🤖 AI Summary
This work addresses the limitation of conventional cross-entropy training under teacher forcing, which optimizes only token-level predictions and fails to align with sequence-level behavior in autoregressive generation. To overcome this, the authors propose Energy-Based Fine-Tuning (EBFT), a novel approach that integrates energy-based modeling with semantic feature matching. EBFT generates multiple candidate sequences in parallel, extracts batch-wise feature embeddings, and performs online updates via policy gradient optimization, augmented with KL regularization to directly shape sequence-level statistical properties.

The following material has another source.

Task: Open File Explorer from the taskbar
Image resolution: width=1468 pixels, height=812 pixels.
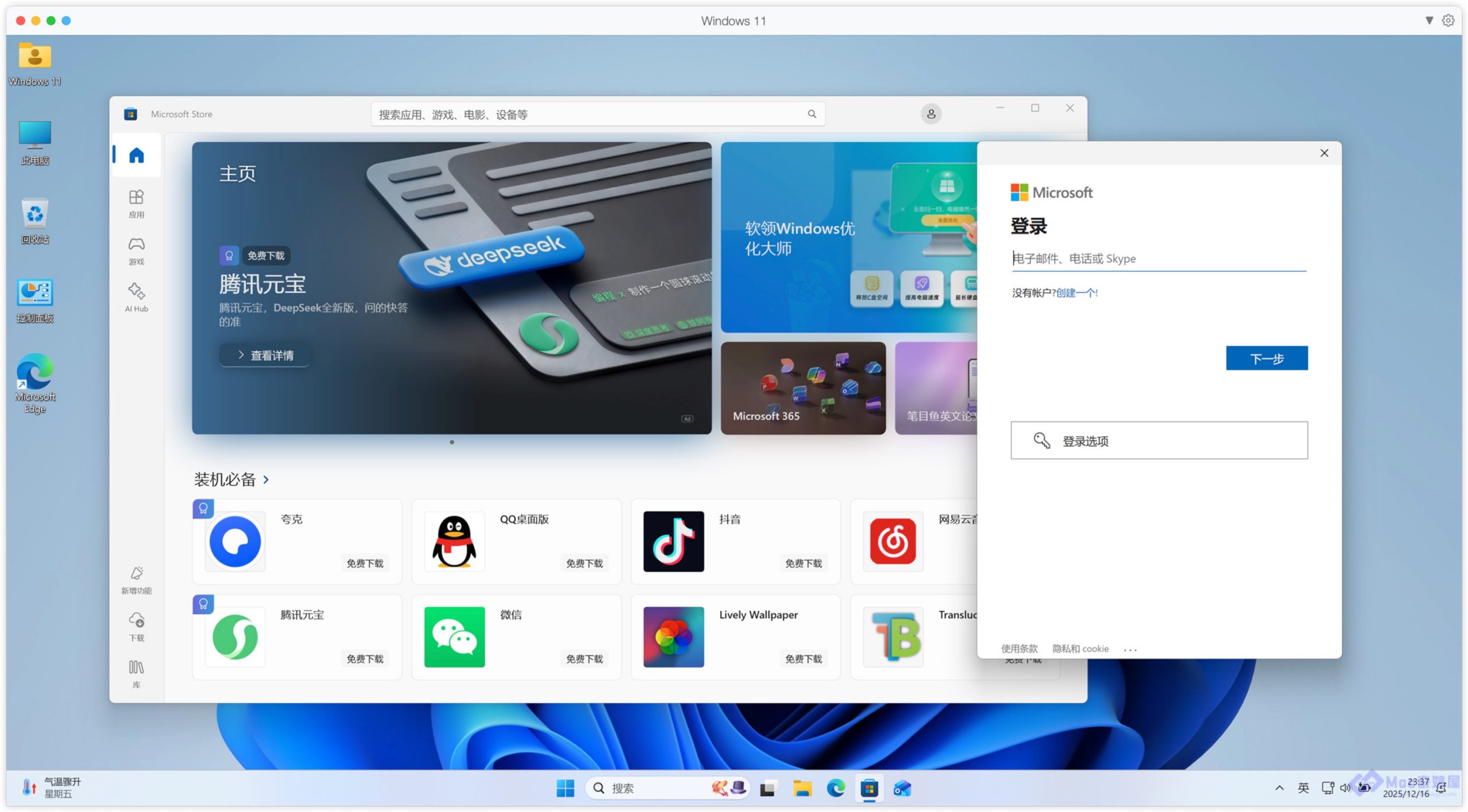Action: [802, 788]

Notably, it provides dense semantic feedback without requiring task-specific verifiers or preference models. Experiments across question answering, unstructured code generation, and machine translation demonstrate that EBFT achieves higher downstream accuracy than supervised fine-tuning (SFT), matches the performance of RLVR, and yields lower validation cross-entropy.
📝 Abstract
Cross-entropy (CE) training provides dense and scalable supervision for language models, but it optimizes next-token prediction under teacher forcing rather than sequence-level behavior under model rollouts. We introduce a feature-matching objective for language-model fine-tuning that targets sequence-level statistics of the completion distribution, providing dense semantic feedback without requiring a task-specific verifier or preference model. To optimize this objective efficiently, we propose energy-based fine-tuning (EBFT), which uses strided block-parallel sampling to generate multiple rollouts from nested prefixes concurrently, batches feature extraction over these rollouts, and uses the resulting embeddings to perform an on-policy policy-gradient update. We present a theoretical perspective connecting EBFT to KL-regularized feature-matching and energy-based modeling. Empirically, across Q&A coding, unstructured coding, and translation, EBFT matches RLVR and outperforms SFT on downstream accuracy while achieving a lower validation cross-entropy than both methods.